We are using previously published clinical diagnostic criteria for BBS to determine study eligibility of probands. As outlined in that report, we will include patients who present with four of the five primary features and two secondary features. Parents are also enrolled for genetic studies.

The initial determination of eligibility is made by review of prior clinical records. Some patients are not characterized in sufficient detail to know if the person meets the clinical criteria, yet we may suspect the diagnosis. In those cases, the subjects are brought to NIH and undergo clinically appropriate testing to make the diagnosis. If that clinical testing does not confirm the diagnosis, the patients or parents are given appropriate clinical counseling and returned to the care of their personal physician. If features later develop that allow the diagnosis to be made, they may re-enroll and undergo further evaluation.

Our study population includes patients of all ages and ethnic groups, and both genders. The inclusion of children is essential to a research study that is correlating genotype with phenotype, and is attempting an early identification of metabolic abnormalities that may be best treated at an early age. Many of the age-dependent manifestations of BBS develop during childhood and the average age of diagnosis is 9.2 years. Pregnant women and children under the age of 5 yrs do not undergo invasive research procedures or procedures involving ionizing radiation unless that procedure would be performed as part of standard medical care.

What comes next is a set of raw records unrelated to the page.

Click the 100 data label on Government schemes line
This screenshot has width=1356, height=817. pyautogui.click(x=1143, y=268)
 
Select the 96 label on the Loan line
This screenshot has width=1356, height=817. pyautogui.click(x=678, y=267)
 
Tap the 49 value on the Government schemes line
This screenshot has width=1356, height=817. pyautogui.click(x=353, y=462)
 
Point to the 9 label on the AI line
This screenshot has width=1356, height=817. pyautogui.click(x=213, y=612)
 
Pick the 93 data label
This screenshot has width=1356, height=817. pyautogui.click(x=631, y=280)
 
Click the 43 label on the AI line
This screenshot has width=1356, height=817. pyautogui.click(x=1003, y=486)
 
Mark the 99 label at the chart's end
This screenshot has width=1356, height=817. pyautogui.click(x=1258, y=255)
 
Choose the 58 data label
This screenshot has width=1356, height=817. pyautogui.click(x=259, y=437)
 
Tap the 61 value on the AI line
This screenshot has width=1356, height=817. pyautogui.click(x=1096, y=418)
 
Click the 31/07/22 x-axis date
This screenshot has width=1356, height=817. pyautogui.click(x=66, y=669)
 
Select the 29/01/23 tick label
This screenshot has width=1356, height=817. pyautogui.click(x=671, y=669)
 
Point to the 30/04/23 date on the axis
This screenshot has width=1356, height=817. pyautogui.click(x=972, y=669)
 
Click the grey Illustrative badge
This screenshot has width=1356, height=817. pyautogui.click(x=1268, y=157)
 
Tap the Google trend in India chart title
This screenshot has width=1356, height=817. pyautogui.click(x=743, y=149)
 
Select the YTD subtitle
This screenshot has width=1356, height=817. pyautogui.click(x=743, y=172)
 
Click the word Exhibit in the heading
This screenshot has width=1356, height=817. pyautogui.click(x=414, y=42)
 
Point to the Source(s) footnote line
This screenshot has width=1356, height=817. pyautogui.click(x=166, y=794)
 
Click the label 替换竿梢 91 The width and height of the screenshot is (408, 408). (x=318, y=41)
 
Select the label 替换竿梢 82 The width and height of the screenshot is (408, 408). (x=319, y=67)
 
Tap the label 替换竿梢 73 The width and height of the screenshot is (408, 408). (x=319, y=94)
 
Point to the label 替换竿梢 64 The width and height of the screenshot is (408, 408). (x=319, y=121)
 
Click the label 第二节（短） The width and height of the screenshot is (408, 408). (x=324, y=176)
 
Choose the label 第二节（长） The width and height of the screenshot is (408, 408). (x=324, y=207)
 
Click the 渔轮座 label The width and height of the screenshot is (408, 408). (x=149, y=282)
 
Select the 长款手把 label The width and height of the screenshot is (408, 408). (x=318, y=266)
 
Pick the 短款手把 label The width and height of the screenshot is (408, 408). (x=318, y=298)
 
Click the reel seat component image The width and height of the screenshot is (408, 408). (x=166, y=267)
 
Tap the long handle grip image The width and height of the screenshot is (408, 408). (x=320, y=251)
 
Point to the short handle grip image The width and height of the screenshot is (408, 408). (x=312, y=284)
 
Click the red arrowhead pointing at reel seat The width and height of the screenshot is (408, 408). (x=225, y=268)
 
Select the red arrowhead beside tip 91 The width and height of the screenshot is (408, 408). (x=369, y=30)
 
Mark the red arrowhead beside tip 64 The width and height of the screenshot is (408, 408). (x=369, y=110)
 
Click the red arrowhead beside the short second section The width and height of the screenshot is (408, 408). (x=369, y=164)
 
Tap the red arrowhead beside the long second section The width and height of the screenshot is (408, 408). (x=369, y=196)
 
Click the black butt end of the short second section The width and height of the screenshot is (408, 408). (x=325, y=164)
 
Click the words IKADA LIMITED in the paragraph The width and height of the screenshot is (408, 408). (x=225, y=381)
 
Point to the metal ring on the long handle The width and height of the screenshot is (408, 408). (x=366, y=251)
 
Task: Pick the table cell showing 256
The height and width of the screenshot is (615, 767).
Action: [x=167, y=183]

Because cognitive dysfunction is known to be a component of BBS, some patients with impaired cognition and understanding may be evaluated under this protocol. We may request that the patient and accompanying caregiver also be interviewed by an independent ethics panel to confirm that he or she is competent to give consent and to participate if the team feels this would be useful.

We might allow the inclusion of cognitively impaired adults by obtaining a durable power of attorney (DPA) under the guidelines of NIH Policy 'Consent Process in Research Involving Impaired Human Subjects.' Under these guidelines (vide supra) we may also include any child (less than 18 yrs) whose parent or legal guardian is unable to understand the informed consent process or to give consent for his/her child, and children older than 7 years who are unable to assent to the study.

EXCLUSION CRITERIA:

Neither healthy volunteers unrelated to an affected patient nor lab personnel will be enrolled.

We are not enrolling unaffected siblings or recruiting control subjects.

If the investigators believe that an adult patient may not be competent to give informed consent to participate, or does not understand the consent document and the procedures of the study, that patient may be excluded from participation.